Вода на затылке у Миши собралась в струйку и просочилась под воротник рубашки.

— Вот и я тоже хочу знать, — поёжился Миша, не опуская рук. — Я тоже хочу знать. Есть у меня такой вопрос. Очень такой философский.

«Понимаешь, да?» — пискляво передразнил он. — Ну зачем, думаю, Вере меня обманывать? Вера же умная, Вера интеллигентная. Вера диссертацию пишет про сознание. Вера зверей жалеет, Вера уши лечит про гуманное обращение. У них «феноменальное сознание», у зверушек, да? Они угнетённые, как женщины. Им надо права, как женщинам, давать. Это только у Миши — у Миши нет ни хера никакого сознания феноменального, с ним не хер церемониться. Чисто теоретически если, то можно было по-человечески, да? Позвонить, да? Можно было сказать: «Верни, Миша, ключи и уйди на хуй из моей жизни». Миша что — Миша отдал бы ключи без разговоров. Пошёл бы себе на хуй — и ни-ка-ких! вопросов! вообще! Но неее, мужики — это ж не люди, куда там нам. Мы коллективное бессознательное — вот мы кто. На хера по-человечески, да? Нецелесообразно… Эй-эй-эй, ты куда это пошла? Стой, сука, ты куда пошла?!

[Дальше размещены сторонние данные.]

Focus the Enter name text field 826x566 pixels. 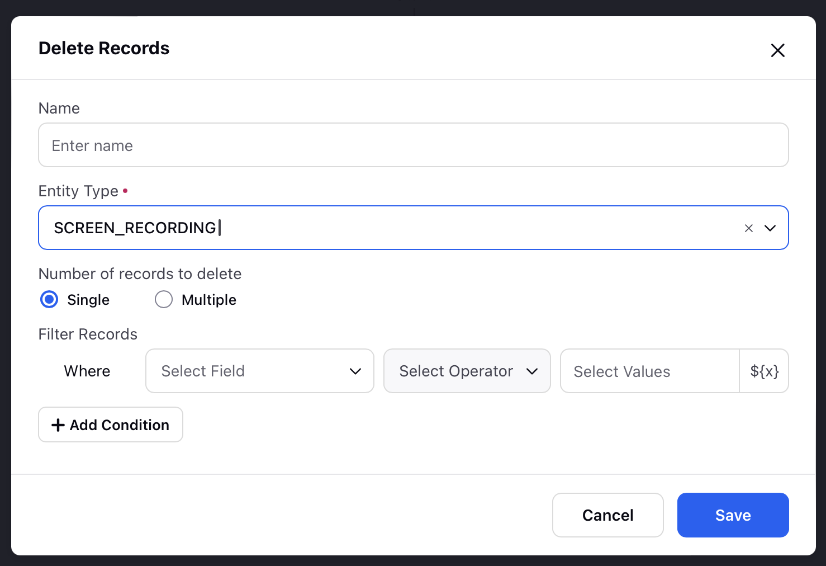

Она стала пятиться ещё в середине его монолога, короткими шажками, неотрывно глядя в его глаза, и он машинально двигался следом, постепенно сводя раскинутые руки, как будто готовился обнять её. Теперь, на линии домов, она рывком отвернулась и прямо по раскисшему газону бросилась обратно к дверям магазина. Каблуки сразу же подвели её: не сделав и трёх шагов, она подвернула ногу и выронила зонтик, пытаясь сохранить равновесие. Она бы упала, если бы Миша не догнал её — если бы он не схватил её за плечи и не стиснул, как шаткий манекен.

— Никуда, блллядь! никуда ты не убежишь! пока не объяснишь, блллядь! основной вопрос философии! Давай, сучка!!! Объясняй!!! Давай, сучка!!! Давай!!!

Она тоже закричала, пронзительно и почему-то хрипло, словно что-то застряло в горле, но в первые мгновения не пыталась вырваться, и он исступлённо тряс её лёгкое тело, продолжая орать матерные оскорбления. Наконец она оправилась от шока, она бешено дёрнулась вперёд, а когда ей не удалось вырваться, изогнулась и впилась зубами в пальцы его левой руки. Он заревел и разжал пальцы, и она тут же высвободилась, но вместо того чтобы бежать, обернулась к нему и огрела пакетом с продуктами.

Удар пришёлся на левую сторону головы. Было не очень больно — в ударной части пакета не оказалось ничего жёсткого или острого, — но от неожиданности Миша подкосился и рухнул на край газона, выставив локоть навстречу поребрику. Когда он поднялся, скрюченный болью в руке, Вера с короткими чёрными волосами уже стояла у крыльца магазина, а по газону, прямиком к нему, бежал мужик в мешковатой форме вневедомственного охранника. Он был щуплый и давно не молодой, с трагическими усами поперёк облысевшей головы, но он был охранником в форме, а также посторонним, чудовищно посторонним человеком, и это подействовало на Мишу отрезвляюще.

— Всё, мужик, всё, — не разгибаясь, Миша вскинул здоровую руку ладонью к охраннику, как будто изображал нациста, растерявшего былой азарт. — Ухожу, ухожу. Сам ухожу, видишь?

Охранник приосанился на безопасном расстоянии от Миши.

— Вот и давай! — он махнул рукой в сторону улицы. — Давай отсюда!

— Всё в порядке, мужик… — Миша пошлёпал в указанном направлении. — Ты только не переживай…

— Давай, давай! Постыдился бы хоть, гадёныш! Руку на женщину поднимать… — посетовал голос охранника, отдаляясь. — … Девушка, он вас ничего — не повредил там? Милицию вызывать будем?